» **DATA PROVIDED**:
******************************
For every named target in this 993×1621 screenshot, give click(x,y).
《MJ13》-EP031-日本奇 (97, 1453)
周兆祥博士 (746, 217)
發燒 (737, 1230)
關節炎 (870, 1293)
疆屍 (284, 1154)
******************************
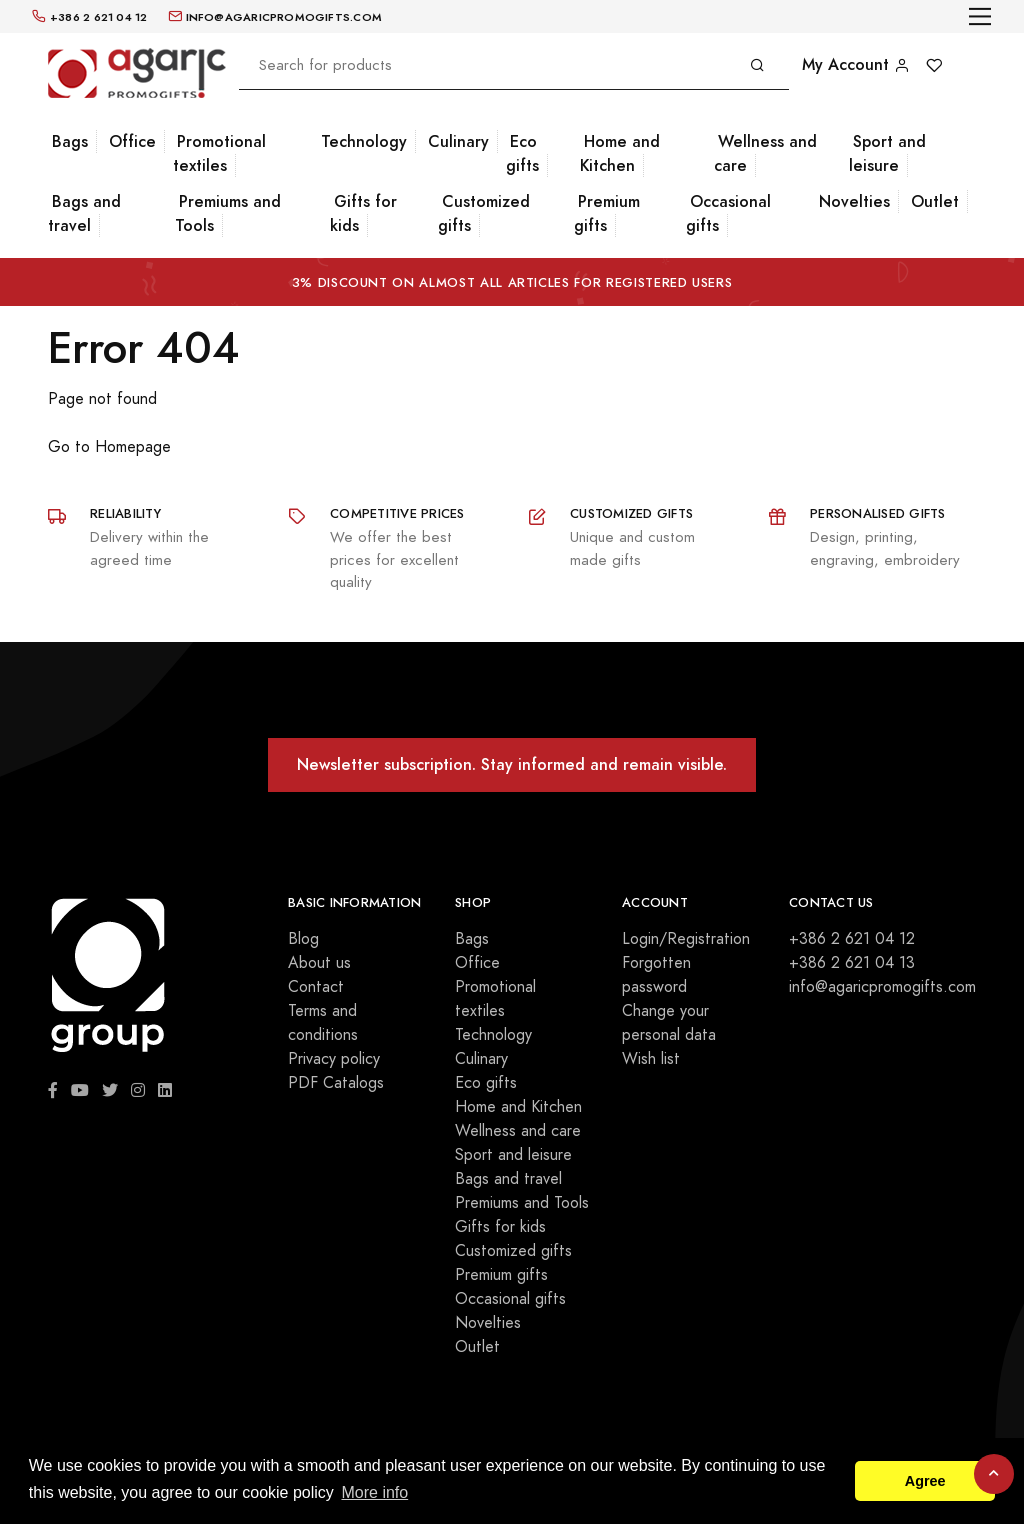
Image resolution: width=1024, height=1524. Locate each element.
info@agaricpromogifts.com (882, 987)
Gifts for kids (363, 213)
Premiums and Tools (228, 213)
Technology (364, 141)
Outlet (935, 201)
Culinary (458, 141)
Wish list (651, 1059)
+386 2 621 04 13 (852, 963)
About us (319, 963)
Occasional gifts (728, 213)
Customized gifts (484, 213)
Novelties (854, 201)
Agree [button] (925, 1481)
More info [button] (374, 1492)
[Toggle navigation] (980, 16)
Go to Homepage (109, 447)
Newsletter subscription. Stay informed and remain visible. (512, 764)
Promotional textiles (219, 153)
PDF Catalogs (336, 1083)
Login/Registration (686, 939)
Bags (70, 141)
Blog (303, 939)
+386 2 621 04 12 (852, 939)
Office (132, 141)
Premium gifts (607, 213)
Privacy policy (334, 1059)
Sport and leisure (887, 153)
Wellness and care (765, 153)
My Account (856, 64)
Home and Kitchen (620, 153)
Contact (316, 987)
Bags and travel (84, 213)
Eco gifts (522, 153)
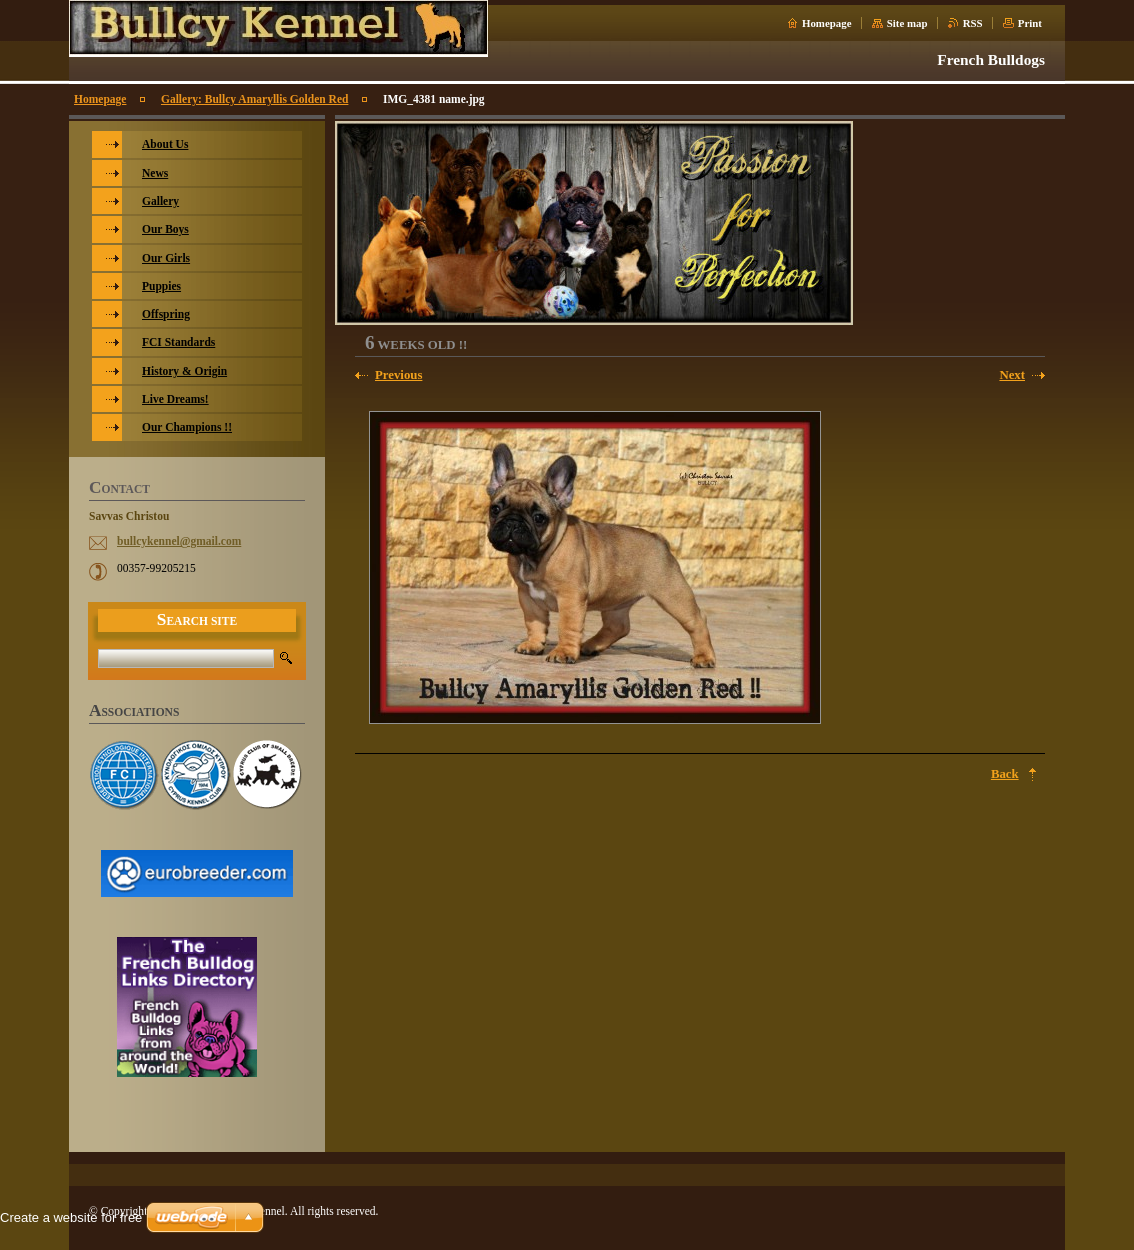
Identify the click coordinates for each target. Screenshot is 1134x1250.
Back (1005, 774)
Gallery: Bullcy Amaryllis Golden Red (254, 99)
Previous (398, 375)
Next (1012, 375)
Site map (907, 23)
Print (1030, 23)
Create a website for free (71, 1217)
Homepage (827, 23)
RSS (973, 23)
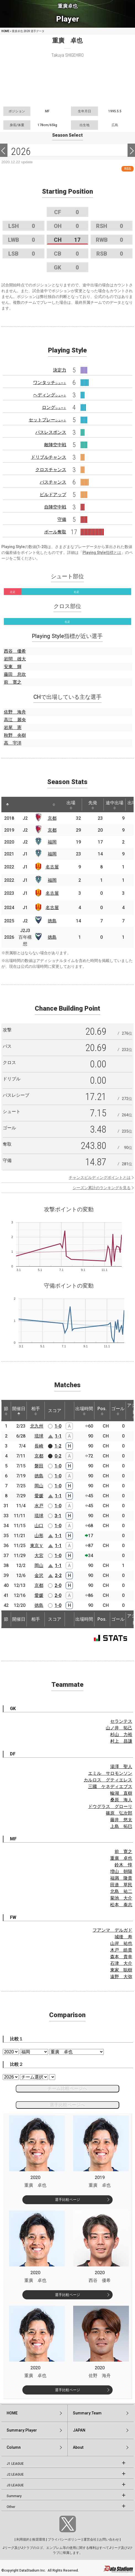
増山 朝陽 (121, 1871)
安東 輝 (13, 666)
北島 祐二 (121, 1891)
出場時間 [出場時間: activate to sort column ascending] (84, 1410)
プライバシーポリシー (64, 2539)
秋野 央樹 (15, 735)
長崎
******************************
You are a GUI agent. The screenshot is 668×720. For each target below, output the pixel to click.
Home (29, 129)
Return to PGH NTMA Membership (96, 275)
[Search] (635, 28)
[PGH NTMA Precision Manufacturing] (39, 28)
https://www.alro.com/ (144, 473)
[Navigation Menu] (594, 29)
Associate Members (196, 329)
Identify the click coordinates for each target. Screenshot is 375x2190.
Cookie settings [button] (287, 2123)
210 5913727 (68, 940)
******************************
» **OBJECTIVE**: Return each line above that contains the word "Identify", treating capital and lowercase letters as different.

» **SOLVED PROBLEM**:
Identify the click coordinates for each target. Screenshot is 1134x1250.
Identify the click coordinates for each target. Screenshot is 375x2190.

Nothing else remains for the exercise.